Keele uses Multiple Mini Interviews: Multiple Mini Interviews (MMI). Lincoln Medical School uses Multiple Mini Interviews: Multiple Mini Interviews (MMI). The format is the same, so the same prep approach applies — practise ethics frameworks, NHS hot topics, and (for MMI) structured 5-7 minute station answers. Interview windows: December - March (Keele); December - March (Lincoln Medical School).

Keele requires AAA including Chemistry and Biology. Lincoln Medical School requires AAB including Chemistry and Biology. Most successful applicants achieve these grades on first sitting with strong predicted grades from their school. Resit policies differ: Keele — Resits accepted with explanation; achieved-grade route also available.. Lincoln Medical School — Resits considered..

Keele — Min 5 GCSEs at grade 6 (B) including Maths, English Language, dual-award Science. Lincoln Medical School — Min 6 GCSEs at grade 6 including Maths, English Language, Biology, Chemistry, Physics (or dual-award Science).

Keele's selection methodology: UCAT + academic + Multiple Mini Interview. Keele's contextual route (Keele Health Foundation Year) provides extensive support for North Midlands widening-participation applicants. Lincoln Medical School's selection methodology: Lincoln operates jointly with the University of Nottingham - uses Nottingham's weighted UCAT/academic scoring system. New programme (first cohort 2019). Understanding each school's exact algorithm is the single highest-leverage piece of pre-application research — it tells you whether your profile is competitive before you spend an application choice.

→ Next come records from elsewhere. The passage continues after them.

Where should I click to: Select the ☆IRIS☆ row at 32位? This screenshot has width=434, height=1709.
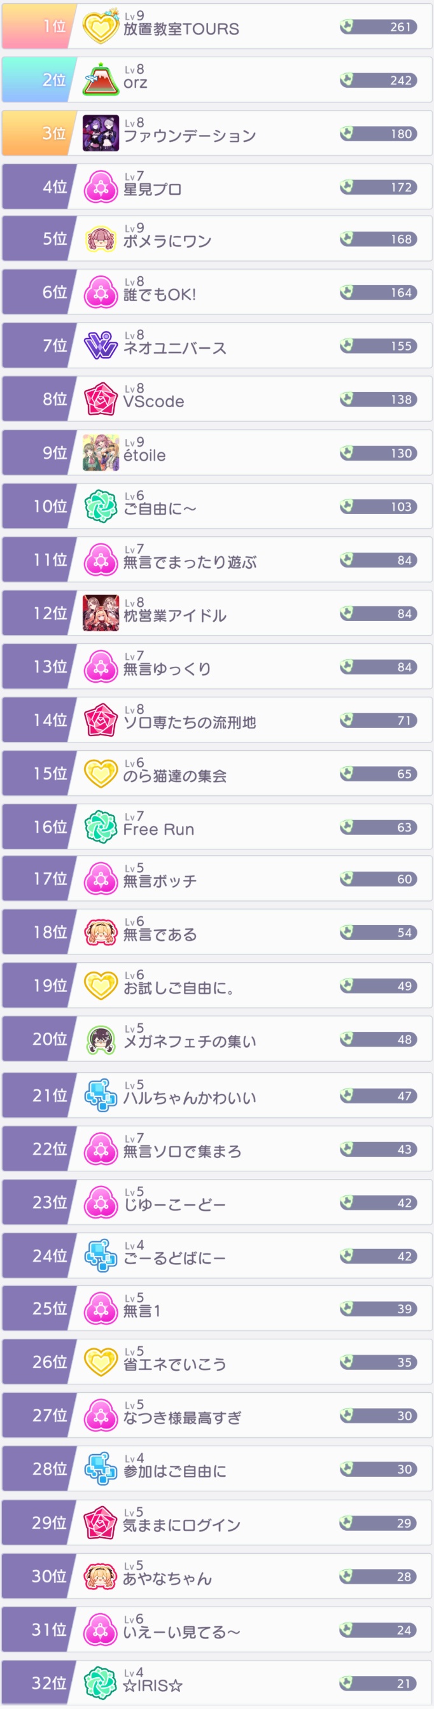pos(252,1682)
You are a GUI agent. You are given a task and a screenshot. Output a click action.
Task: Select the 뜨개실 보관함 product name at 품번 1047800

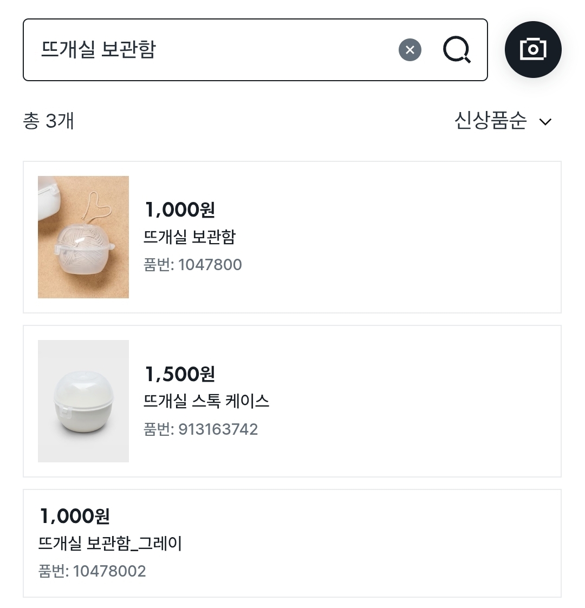point(190,237)
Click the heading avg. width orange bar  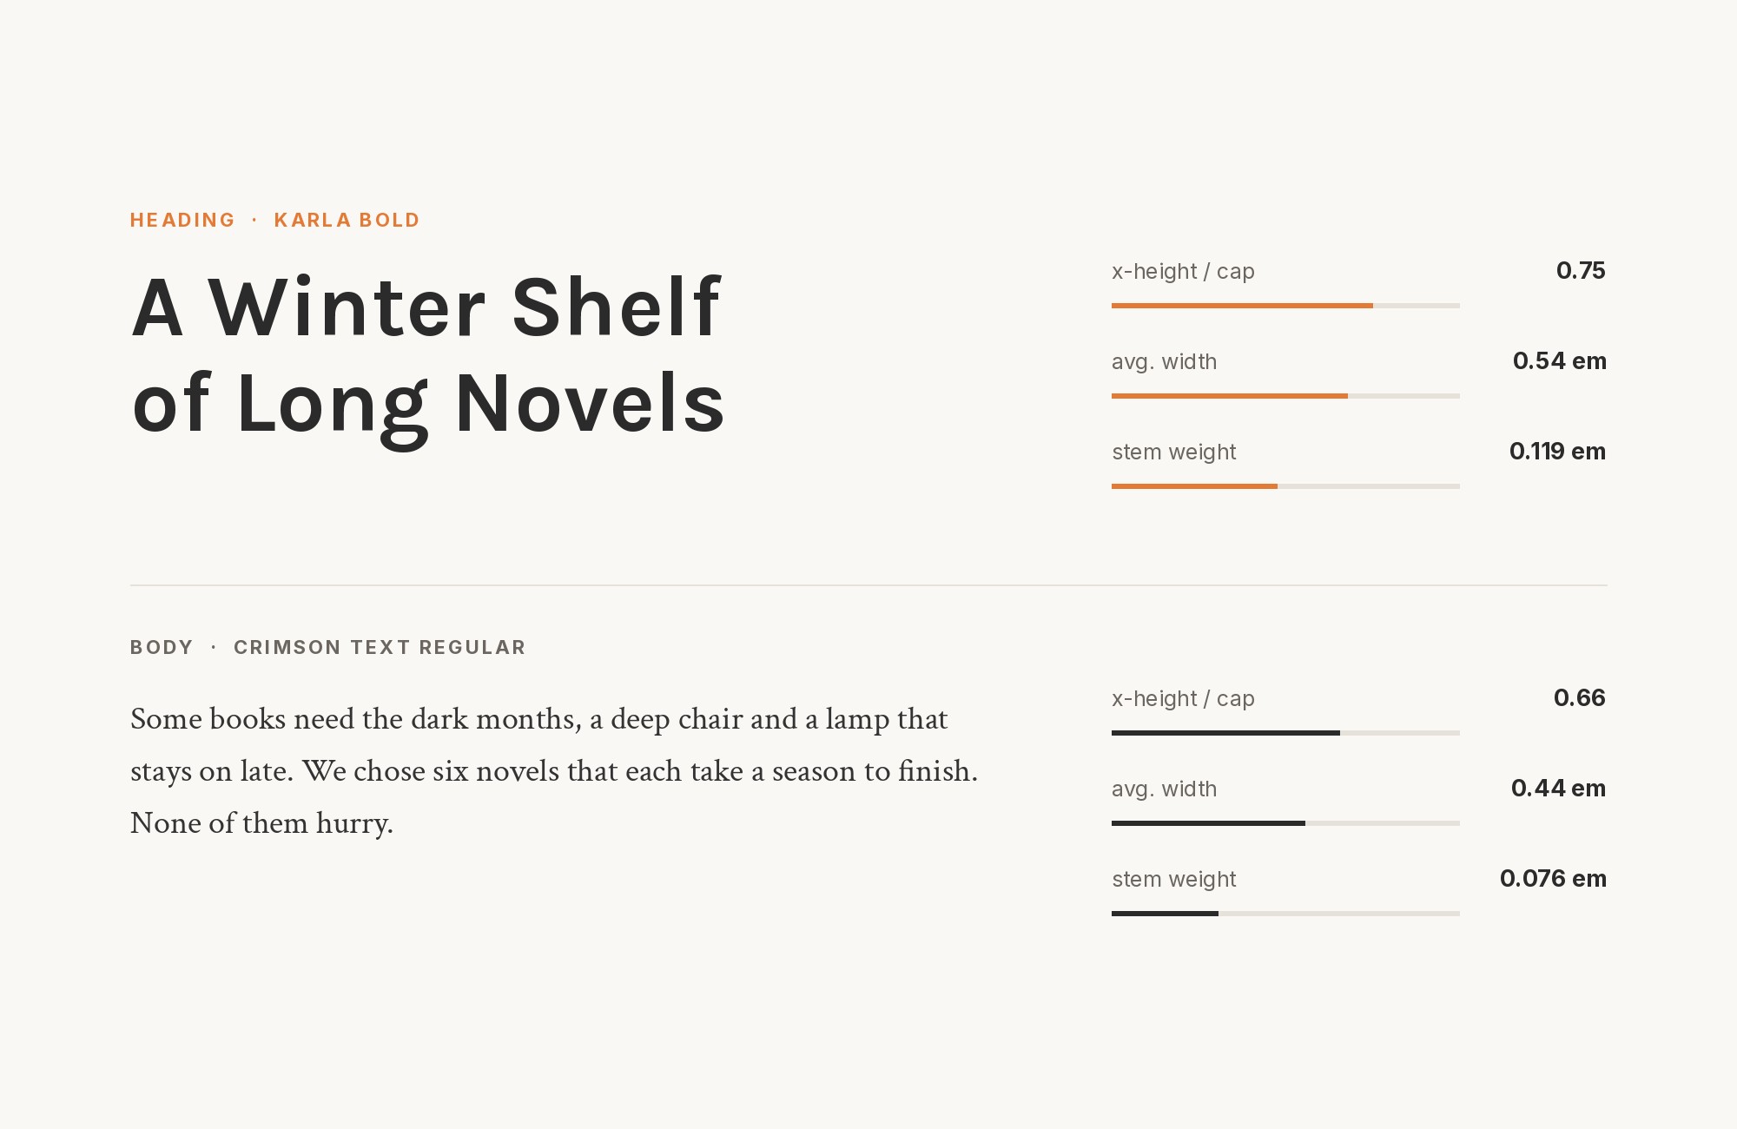pyautogui.click(x=1230, y=396)
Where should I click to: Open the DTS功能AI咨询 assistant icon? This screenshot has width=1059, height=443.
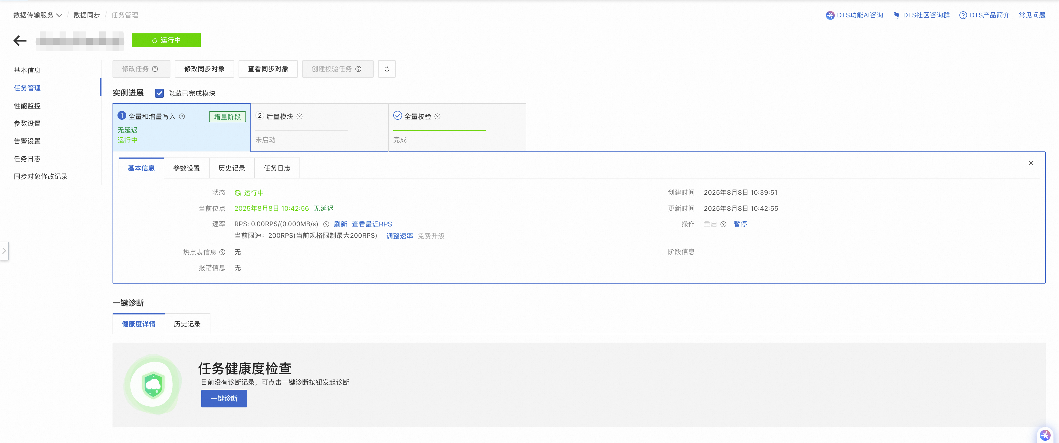coord(830,15)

Keele: International: 23/54 = 43%; Home Non-Contextual: 167/491 = 34%. Lincoln Medical School: All Students (2023): 159/229 = 69%. Post-interview odds tell you how competitive each school is at the final stage. Two schools with similar UCAT thresholds can have very different post-interview rates — a school with a 60% post-interview success rate is structurally easier to convert than one at 25%.

Keele is in Staffordshire, UK. Lincoln Medical School is in Lincoln, UK. Tuition is £9,250/year at both for UK home applicants; the main cost difference is accommodation (London accommodation typically runs 30-50% above the national average).

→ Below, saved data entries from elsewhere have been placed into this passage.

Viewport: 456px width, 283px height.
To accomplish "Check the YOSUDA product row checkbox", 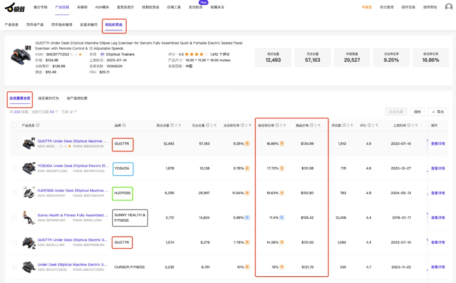I will pos(14,168).
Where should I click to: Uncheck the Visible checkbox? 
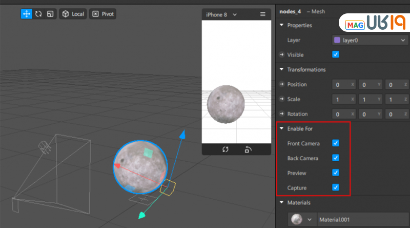point(336,54)
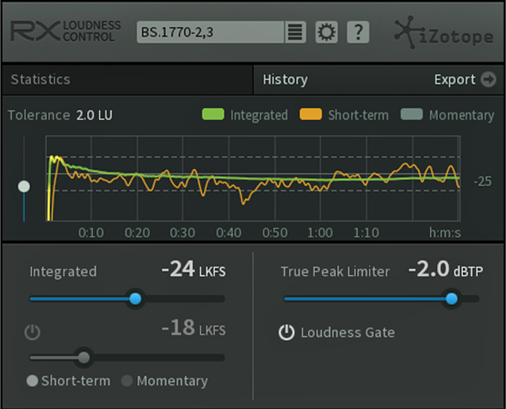Click the True Peak Limiter slider handle
This screenshot has height=409, width=506.
pyautogui.click(x=452, y=299)
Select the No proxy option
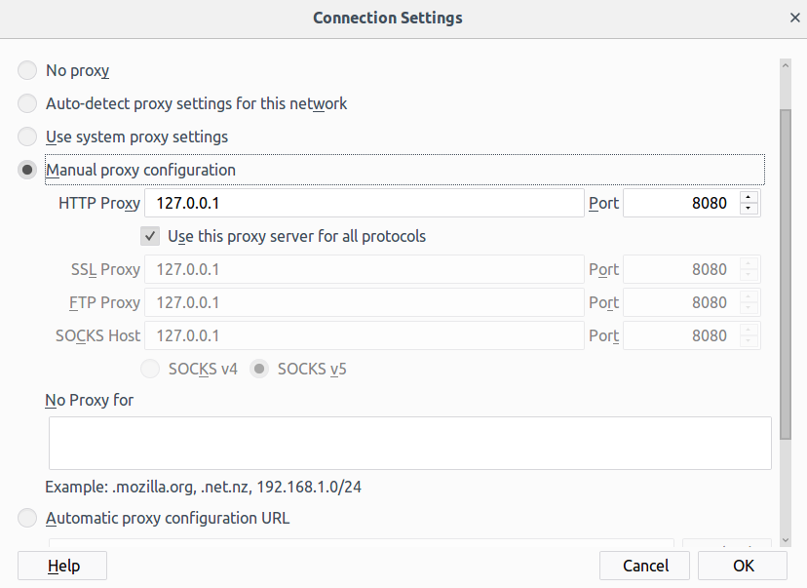The width and height of the screenshot is (807, 588). [x=27, y=70]
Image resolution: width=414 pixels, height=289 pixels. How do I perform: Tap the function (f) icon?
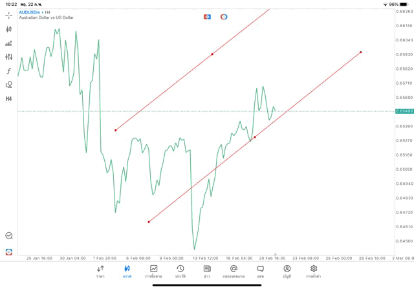(x=9, y=71)
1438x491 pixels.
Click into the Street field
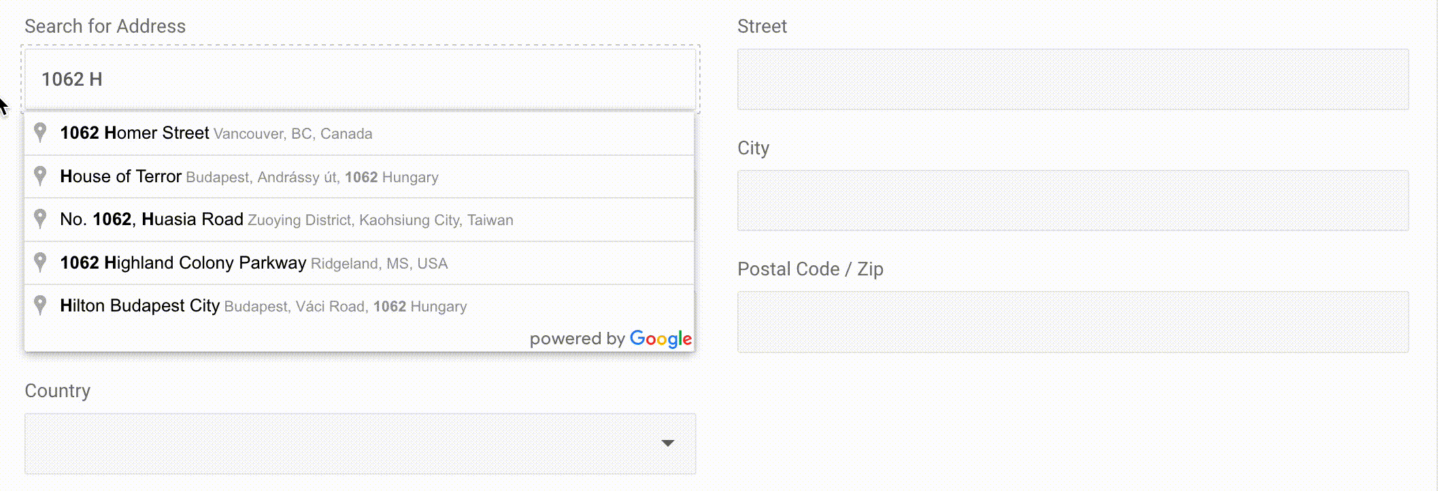(1073, 79)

Keele typically releases medicine decisions March onwards. Lincoln Medical School releases medicine decisions March onwards. If one is earlier than the other, you may need to hold a decision while waiting for the second school — be ready to compare in real time.

Keele runs a Spiral curriculum. Lincoln Medical School runs a Integrated curriculum. The teaching philosophies differ — pick the style that matches how you learn best. Keele specifics: Five-year MBChB with spiral curriculum. Strong rural/community placement strand across Staffordshire, Shropshire and Cheshire. Lincoln Medical School specifics: Five-year MBBChir partnered with Nottingham. Lincoln-based teaching with Lincolnshire NHS clinical placements (Lincoln County Hospital, Pilgrim Hospital Boston, Grantham).

You can — UCAS allows 4 medicine/dentistry choices in total, so listing both is feasible if your profile fits each school's selection algorithm. Apply to both only if your UCAT, GCSE and predicted-grade profile is competitive against each school's published weighting. A common mistake is using two of your four slots on similar schools when a more spread-out portfolio (one safe + one stretch) would maximise overall offer probability.